Charles Schwab Corp. looked to reassure investors amid the crisis of investor confidence in the banking sector, saying it remained “a safe port in a storm.”
The financial services and discount brokerage giant
said Friday that it has seen “strong” inflows from clients, as it added $16.5 billion in core net new assets over the past five trading days.
“Charles Schwab remains a safe port in a storm, driven by its conservative balance sheet, strong liquidity position, and diversified base of over 34 million account holders who invest with Charles Schwab every day,” Schwab said in a statement.

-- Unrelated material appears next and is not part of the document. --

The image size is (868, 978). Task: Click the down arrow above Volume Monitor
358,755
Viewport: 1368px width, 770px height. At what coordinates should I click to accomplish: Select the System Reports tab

The stock dropped 3.2% in afternoon trading Friday, but had been down as much as 7.1% earlier in the session.
The comments comes as Schwab has been caught up in the selloff triggered by the failures of Silicon Valley Bank and Signature Bank SBNY, which led to SVB Financial Group’s
bankruptcy on Friday.
While the Schwab’s stock has rallied 8.0% off the 2 1/2-year closing low of $51.91 on March 10, it has still plunged 26.5% since SVB’s troubles became public after the March 8 close. Over the same time, the Financials Select Sector SPDR exchange-traded fund
has tumbled 11.4% while the S&P 500 index has lost 2.2%.
A number of Schwab’s executives and directors have put their money behind the company’s comments, as they have bought a total of nearly $7 million worth of shares over the past week.